* _Exercise directions_
Repeat, please, only the lines from the top of the data down to the line with "Given: Click the sync up-down arrows icon"; include both of those lines.

Stored items
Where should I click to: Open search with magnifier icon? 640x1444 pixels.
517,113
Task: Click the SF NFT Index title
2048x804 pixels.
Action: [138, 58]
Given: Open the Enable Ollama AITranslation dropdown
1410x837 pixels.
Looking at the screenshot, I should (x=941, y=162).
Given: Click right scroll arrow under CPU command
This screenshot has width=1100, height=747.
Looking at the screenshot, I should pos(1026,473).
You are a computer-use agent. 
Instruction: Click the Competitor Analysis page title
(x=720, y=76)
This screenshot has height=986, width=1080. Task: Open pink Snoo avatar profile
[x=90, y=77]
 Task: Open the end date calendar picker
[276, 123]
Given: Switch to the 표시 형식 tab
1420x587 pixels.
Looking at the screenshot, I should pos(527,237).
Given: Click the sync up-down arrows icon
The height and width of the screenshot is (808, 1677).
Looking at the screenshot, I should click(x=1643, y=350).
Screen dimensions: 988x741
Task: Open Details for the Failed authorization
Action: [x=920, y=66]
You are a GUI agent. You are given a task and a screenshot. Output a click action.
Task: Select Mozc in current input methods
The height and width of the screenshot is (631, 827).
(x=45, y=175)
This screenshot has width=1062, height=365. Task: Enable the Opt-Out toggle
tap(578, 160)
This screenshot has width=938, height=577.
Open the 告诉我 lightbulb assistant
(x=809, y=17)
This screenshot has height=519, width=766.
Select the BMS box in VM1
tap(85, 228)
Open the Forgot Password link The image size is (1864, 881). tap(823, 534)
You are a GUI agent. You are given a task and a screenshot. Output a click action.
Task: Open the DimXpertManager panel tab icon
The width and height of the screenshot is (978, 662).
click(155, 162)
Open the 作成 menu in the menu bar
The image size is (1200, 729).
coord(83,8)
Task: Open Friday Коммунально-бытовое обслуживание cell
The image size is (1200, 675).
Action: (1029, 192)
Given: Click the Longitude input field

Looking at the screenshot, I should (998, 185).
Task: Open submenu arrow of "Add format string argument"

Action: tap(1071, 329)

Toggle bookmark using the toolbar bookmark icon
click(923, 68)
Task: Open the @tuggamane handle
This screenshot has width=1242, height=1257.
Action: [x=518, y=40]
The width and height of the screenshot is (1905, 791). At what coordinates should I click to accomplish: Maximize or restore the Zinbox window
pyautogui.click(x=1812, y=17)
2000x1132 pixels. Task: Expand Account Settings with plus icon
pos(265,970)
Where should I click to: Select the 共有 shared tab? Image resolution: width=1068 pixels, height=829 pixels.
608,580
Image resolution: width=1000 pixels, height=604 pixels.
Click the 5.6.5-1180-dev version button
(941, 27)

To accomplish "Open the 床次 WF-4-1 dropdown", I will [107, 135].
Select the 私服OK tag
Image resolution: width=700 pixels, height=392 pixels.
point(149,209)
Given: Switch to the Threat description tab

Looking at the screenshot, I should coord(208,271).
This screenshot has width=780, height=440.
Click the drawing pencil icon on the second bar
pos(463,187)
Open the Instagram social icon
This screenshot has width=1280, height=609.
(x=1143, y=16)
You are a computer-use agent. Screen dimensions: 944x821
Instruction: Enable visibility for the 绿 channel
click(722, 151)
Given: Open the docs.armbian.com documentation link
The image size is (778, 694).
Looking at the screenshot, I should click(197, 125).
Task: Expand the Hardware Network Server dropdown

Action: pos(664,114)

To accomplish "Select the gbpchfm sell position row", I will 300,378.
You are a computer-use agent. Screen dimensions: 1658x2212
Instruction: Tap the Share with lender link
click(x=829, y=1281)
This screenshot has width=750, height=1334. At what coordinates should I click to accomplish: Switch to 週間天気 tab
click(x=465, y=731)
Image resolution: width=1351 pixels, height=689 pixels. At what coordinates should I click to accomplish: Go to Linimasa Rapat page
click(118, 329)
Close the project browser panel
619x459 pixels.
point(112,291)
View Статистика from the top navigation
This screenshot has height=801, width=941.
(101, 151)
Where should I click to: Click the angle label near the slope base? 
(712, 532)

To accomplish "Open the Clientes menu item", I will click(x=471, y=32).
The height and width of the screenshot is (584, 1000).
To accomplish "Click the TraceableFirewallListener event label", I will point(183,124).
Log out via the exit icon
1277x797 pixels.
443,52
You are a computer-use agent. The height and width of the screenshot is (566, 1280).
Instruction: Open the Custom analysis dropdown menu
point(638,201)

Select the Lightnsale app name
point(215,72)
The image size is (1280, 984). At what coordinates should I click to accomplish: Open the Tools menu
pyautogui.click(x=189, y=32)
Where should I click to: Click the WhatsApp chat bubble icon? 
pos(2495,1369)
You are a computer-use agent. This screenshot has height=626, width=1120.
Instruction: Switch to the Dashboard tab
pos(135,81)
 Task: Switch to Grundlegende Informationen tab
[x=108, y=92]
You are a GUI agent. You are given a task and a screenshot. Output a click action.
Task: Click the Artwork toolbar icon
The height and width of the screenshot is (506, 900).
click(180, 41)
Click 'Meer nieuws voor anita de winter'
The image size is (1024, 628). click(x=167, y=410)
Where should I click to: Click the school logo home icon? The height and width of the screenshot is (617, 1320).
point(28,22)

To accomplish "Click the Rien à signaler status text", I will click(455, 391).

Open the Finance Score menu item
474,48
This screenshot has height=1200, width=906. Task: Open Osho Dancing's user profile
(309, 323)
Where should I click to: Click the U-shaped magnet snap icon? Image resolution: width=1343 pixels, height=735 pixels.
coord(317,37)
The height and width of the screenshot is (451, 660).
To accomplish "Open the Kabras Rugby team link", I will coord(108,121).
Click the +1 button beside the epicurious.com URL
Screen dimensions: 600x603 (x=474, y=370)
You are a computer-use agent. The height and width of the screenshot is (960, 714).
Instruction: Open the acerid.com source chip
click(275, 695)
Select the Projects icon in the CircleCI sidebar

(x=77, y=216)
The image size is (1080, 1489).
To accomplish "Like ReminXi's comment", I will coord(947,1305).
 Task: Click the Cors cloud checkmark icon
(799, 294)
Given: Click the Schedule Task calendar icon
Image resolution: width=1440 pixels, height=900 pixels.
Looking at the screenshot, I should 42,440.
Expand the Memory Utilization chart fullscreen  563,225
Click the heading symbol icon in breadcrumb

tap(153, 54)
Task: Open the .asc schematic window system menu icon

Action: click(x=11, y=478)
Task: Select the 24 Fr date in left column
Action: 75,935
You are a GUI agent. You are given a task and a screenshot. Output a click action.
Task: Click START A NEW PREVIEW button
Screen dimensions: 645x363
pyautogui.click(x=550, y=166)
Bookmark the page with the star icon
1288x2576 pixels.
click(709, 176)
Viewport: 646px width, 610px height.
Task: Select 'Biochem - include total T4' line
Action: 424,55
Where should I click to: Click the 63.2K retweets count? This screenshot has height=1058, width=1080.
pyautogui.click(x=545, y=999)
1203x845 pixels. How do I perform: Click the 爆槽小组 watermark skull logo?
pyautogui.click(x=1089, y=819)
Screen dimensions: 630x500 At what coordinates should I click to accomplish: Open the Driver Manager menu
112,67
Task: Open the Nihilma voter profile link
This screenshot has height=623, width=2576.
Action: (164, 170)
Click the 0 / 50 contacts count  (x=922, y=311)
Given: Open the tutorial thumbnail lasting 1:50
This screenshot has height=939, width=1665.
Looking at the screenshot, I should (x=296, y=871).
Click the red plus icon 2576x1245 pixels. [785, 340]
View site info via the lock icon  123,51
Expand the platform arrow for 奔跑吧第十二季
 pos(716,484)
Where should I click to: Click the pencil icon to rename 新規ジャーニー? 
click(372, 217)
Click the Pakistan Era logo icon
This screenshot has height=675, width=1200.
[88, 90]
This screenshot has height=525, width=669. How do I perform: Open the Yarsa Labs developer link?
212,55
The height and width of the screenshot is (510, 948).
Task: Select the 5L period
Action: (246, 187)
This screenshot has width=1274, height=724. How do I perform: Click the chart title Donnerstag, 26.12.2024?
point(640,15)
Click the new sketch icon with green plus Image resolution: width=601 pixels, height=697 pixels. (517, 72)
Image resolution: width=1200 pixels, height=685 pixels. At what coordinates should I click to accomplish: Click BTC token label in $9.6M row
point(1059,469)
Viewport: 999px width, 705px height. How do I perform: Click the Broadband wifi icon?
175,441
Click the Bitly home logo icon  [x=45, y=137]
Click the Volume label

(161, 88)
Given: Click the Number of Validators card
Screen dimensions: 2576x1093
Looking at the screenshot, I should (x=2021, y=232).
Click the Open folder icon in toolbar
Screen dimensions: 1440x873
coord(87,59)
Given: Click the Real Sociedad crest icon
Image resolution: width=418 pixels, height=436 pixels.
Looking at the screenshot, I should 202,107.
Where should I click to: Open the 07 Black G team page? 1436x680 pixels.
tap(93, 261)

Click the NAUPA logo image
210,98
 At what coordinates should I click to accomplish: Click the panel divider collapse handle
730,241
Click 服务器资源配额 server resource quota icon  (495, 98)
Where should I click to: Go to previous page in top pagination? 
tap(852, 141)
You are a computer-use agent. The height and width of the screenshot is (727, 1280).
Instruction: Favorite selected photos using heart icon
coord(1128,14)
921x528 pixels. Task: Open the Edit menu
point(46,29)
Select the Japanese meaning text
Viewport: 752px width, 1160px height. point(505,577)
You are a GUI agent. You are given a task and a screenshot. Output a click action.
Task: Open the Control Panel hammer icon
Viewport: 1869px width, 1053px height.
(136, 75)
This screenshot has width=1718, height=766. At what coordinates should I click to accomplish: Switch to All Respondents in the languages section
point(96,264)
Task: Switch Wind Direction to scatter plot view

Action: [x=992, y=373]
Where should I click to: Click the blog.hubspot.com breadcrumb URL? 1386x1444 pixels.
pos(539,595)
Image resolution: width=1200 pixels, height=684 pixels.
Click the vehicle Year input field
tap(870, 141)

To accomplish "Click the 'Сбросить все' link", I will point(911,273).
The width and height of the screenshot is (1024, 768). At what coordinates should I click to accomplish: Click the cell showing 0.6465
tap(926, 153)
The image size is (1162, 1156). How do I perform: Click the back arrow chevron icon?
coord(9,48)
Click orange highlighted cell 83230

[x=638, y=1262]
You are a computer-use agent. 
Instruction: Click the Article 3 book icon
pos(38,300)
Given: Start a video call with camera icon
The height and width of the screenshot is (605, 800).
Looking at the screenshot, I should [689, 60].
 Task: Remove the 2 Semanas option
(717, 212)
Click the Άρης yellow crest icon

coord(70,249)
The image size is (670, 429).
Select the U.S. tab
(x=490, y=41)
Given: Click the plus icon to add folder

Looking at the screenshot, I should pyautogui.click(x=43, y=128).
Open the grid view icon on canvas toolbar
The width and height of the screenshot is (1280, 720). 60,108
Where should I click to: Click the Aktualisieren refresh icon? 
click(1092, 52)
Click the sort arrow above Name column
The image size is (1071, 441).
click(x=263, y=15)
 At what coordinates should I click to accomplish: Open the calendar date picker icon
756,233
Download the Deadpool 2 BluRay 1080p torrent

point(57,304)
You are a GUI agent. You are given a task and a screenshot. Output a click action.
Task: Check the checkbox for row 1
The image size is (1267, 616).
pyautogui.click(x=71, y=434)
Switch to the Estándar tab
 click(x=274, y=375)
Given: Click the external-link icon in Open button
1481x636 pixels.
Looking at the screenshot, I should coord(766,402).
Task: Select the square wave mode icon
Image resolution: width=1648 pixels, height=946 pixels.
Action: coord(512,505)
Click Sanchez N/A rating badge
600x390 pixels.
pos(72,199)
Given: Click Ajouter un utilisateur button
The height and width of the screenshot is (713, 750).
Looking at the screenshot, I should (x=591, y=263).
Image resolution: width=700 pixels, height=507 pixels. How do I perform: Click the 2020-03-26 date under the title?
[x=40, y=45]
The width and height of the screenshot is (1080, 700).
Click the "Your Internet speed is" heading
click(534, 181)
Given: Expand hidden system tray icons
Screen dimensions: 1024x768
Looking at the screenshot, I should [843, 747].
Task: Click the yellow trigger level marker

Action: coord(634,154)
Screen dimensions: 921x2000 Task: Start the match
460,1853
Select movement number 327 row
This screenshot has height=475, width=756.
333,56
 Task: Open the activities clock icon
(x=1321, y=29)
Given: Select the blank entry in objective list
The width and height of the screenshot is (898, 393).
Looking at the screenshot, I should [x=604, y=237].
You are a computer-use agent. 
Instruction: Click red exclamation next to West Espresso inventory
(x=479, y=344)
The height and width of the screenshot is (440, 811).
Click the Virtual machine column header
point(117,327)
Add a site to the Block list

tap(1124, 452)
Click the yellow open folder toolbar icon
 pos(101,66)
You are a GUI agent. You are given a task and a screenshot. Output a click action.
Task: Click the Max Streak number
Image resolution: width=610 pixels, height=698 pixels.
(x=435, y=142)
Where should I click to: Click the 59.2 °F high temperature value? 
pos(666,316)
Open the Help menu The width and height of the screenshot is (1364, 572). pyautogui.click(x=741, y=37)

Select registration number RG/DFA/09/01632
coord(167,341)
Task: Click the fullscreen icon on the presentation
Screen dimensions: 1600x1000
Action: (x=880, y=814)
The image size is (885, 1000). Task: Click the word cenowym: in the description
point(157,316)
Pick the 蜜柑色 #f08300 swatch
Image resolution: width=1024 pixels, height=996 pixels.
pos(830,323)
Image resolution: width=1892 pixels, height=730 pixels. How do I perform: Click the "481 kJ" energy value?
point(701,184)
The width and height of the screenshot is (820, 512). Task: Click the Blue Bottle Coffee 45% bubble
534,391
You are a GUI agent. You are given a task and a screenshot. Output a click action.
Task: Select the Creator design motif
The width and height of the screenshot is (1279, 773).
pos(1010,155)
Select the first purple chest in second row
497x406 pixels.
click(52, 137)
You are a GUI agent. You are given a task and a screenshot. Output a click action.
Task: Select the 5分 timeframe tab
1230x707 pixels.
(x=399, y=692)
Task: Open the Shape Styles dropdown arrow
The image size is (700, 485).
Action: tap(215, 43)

* _Your response_
Where should I click to: Open search with magnifier icon? 640x1444 pixels.
517,113
Task: Click the SF NFT Index title
2048x804 pixels.
Action: [138, 58]
Given: Open the Enable Ollama AITranslation dropdown
1410x837 pixels.
Looking at the screenshot, I should (x=941, y=162).
Given: Click right scroll arrow under CPU command
This screenshot has width=1100, height=747.
Looking at the screenshot, I should pos(1026,473).
You are a computer-use agent. 
Instruction: Click the Competitor Analysis page title
(x=720, y=76)
This screenshot has height=986, width=1080. Task: Open pink Snoo avatar profile
[x=90, y=77]
 Task: Open the end date calendar picker
[276, 123]
Given: Switch to the 표시 형식 tab
1420x587 pixels.
Looking at the screenshot, I should pos(527,237).
Given: Click the sync up-down arrows icon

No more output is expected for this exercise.